- Exercise description
Set down every line below, word for word.
━━━━━ Entries supplied
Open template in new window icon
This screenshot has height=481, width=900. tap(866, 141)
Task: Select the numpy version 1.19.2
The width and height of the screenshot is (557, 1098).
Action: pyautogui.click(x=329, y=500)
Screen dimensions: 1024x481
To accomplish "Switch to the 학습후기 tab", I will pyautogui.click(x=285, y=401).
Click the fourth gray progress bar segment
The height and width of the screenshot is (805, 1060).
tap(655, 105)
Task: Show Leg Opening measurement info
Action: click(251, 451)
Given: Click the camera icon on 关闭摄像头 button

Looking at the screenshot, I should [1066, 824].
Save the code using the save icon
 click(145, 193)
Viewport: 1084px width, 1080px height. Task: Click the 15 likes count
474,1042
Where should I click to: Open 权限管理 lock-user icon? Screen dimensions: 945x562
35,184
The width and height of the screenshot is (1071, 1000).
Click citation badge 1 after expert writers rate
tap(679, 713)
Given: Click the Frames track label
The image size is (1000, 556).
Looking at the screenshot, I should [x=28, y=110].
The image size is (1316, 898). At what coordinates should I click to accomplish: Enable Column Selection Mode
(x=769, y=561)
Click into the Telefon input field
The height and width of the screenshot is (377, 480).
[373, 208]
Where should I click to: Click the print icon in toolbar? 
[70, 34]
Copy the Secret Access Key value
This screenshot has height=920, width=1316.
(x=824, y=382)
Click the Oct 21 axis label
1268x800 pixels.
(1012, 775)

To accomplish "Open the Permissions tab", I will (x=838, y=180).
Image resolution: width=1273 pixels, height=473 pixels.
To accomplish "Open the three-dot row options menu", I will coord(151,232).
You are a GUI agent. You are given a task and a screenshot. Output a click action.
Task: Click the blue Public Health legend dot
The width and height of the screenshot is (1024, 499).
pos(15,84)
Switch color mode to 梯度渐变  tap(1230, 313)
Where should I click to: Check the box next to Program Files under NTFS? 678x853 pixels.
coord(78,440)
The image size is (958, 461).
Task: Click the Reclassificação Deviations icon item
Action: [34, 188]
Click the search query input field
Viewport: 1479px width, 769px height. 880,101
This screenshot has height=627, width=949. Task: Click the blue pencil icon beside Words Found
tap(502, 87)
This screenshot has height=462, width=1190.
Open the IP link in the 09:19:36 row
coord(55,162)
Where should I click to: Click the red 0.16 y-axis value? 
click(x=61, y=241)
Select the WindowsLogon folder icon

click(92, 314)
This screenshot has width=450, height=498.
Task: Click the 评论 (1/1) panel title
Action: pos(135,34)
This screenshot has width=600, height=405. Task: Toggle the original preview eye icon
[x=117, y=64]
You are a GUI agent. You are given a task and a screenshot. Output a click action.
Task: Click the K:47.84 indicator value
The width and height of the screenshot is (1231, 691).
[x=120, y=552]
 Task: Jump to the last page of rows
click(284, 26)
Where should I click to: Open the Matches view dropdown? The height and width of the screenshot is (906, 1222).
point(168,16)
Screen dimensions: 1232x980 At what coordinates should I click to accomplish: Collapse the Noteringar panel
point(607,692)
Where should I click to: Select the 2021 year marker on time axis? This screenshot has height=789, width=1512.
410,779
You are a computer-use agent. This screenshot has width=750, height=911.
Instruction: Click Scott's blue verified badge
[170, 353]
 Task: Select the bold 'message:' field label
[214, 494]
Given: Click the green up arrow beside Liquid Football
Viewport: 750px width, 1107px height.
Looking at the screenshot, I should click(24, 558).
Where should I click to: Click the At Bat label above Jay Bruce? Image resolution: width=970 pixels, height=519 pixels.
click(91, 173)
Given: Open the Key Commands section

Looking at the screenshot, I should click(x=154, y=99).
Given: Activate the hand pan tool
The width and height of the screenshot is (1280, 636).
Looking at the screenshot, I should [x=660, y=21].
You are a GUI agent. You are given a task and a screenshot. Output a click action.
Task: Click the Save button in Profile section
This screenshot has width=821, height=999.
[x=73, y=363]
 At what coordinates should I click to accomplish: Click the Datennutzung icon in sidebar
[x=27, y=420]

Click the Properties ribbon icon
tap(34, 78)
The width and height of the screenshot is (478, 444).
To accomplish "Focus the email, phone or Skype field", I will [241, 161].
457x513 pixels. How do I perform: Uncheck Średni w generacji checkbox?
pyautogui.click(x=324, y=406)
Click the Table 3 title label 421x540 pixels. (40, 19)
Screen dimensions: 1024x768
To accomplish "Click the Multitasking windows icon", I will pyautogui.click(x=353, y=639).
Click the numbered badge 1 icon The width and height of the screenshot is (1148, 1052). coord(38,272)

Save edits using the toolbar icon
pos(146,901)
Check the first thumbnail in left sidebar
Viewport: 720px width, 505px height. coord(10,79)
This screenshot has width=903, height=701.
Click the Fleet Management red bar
━━━━━━━━━━
- Reply to the exercise
Open template in new window icon
This screenshot has height=481, width=900. tap(866, 141)
Task: Select the numpy version 1.19.2
The width and height of the screenshot is (557, 1098).
Action: pyautogui.click(x=329, y=500)
Screen dimensions: 1024x481
To accomplish "Switch to the 학습후기 tab", I will pyautogui.click(x=285, y=401).
Click the fourth gray progress bar segment
The height and width of the screenshot is (805, 1060).
tap(655, 105)
Task: Show Leg Opening measurement info
Action: click(251, 451)
Given: Click the camera icon on 关闭摄像头 button

Looking at the screenshot, I should [1066, 824].
Save the code using the save icon
 click(145, 193)
Viewport: 1084px width, 1080px height. Task: Click the 15 likes count
474,1042
Where should I click to: Open 权限管理 lock-user icon? Screen dimensions: 945x562
35,184
The width and height of the screenshot is (1071, 1000).
Click citation badge 1 after expert writers rate
tap(679, 713)
Given: Click the Frames track label
The image size is (1000, 556).
Looking at the screenshot, I should [x=28, y=110].
The image size is (1316, 898). At what coordinates should I click to accomplish: Enable Column Selection Mode
(x=769, y=561)
Click into the Telefon input field
The height and width of the screenshot is (377, 480).
[373, 208]
Where should I click to: Click the print icon in toolbar? 
[70, 34]
Copy the Secret Access Key value
This screenshot has height=920, width=1316.
(x=824, y=382)
Click the Oct 21 axis label
1268x800 pixels.
(1012, 775)

To accomplish "Open the Permissions tab", I will (x=838, y=180).
Image resolution: width=1273 pixels, height=473 pixels.
To accomplish "Open the three-dot row options menu", I will coord(151,232).
You are a GUI agent. You are given a task and a screenshot. Output a click action.
Task: Click the blue Public Health legend dot
The width and height of the screenshot is (1024, 499).
pos(15,84)
Switch color mode to 梯度渐变  tap(1230, 313)
Where should I click to: Check the box next to Program Files under NTFS? 678x853 pixels.
coord(78,440)
The image size is (958, 461).
Task: Click the Reclassificação Deviations icon item
Action: [34, 188]
Click the search query input field
Viewport: 1479px width, 769px height. 880,101
This screenshot has height=627, width=949. Task: Click the blue pencil icon beside Words Found
tap(502, 87)
This screenshot has height=462, width=1190.
Open the IP link in the 09:19:36 row
coord(55,162)
Where should I click to: Click the red 0.16 y-axis value? 
click(x=61, y=241)
Select the WindowsLogon folder icon

click(92, 314)
This screenshot has width=450, height=498.
Task: Click the 评论 (1/1) panel title
Action: pos(135,34)
This screenshot has width=600, height=405. Task: Toggle the original preview eye icon
[x=117, y=64]
You are a GUI agent. You are given a task and a screenshot. Output a click action.
Task: Click the K:47.84 indicator value
The width and height of the screenshot is (1231, 691).
[x=120, y=552]
 Task: Jump to the last page of rows
click(284, 26)
Where should I click to: Open the Matches view dropdown? The height and width of the screenshot is (906, 1222).
point(168,16)
Screen dimensions: 1232x980 At what coordinates should I click to accomplish: Collapse the Noteringar panel
point(607,692)
Where should I click to: Select the 2021 year marker on time axis? This screenshot has height=789, width=1512.
410,779
You are a computer-use agent. This screenshot has width=750, height=911.
Instruction: Click Scott's blue verified badge
[170, 353]
 Task: Select the bold 'message:' field label
[214, 494]
Given: Click the green up arrow beside Liquid Football
Viewport: 750px width, 1107px height.
Looking at the screenshot, I should click(24, 558).
Where should I click to: Click the At Bat label above Jay Bruce? Image resolution: width=970 pixels, height=519 pixels.
click(91, 173)
Given: Open the Key Commands section

Looking at the screenshot, I should click(x=154, y=99).
Given: Activate the hand pan tool
The width and height of the screenshot is (1280, 636).
Looking at the screenshot, I should [x=660, y=21].
You are a GUI agent. You are given a task and a screenshot. Output a click action.
Task: Click the Save button in Profile section
This screenshot has width=821, height=999.
[x=73, y=363]
 At what coordinates should I click to accomplish: Click the Datennutzung icon in sidebar
[x=27, y=420]

Click the Properties ribbon icon
tap(34, 78)
The width and height of the screenshot is (478, 444).
To accomplish "Focus the email, phone or Skype field", I will [241, 161].
457x513 pixels. How do I perform: Uncheck Średni w generacji checkbox?
pyautogui.click(x=324, y=406)
Click the Table 3 title label 421x540 pixels. (40, 19)
Screen dimensions: 1024x768
To accomplish "Click the Multitasking windows icon", I will pyautogui.click(x=353, y=639).
Click the numbered badge 1 icon The width and height of the screenshot is (1148, 1052). coord(38,272)

Save edits using the toolbar icon
pos(146,901)
Check the first thumbnail in left sidebar
Viewport: 720px width, 505px height. coord(10,79)
This screenshot has width=903, height=701.
Click the Fleet Management red bar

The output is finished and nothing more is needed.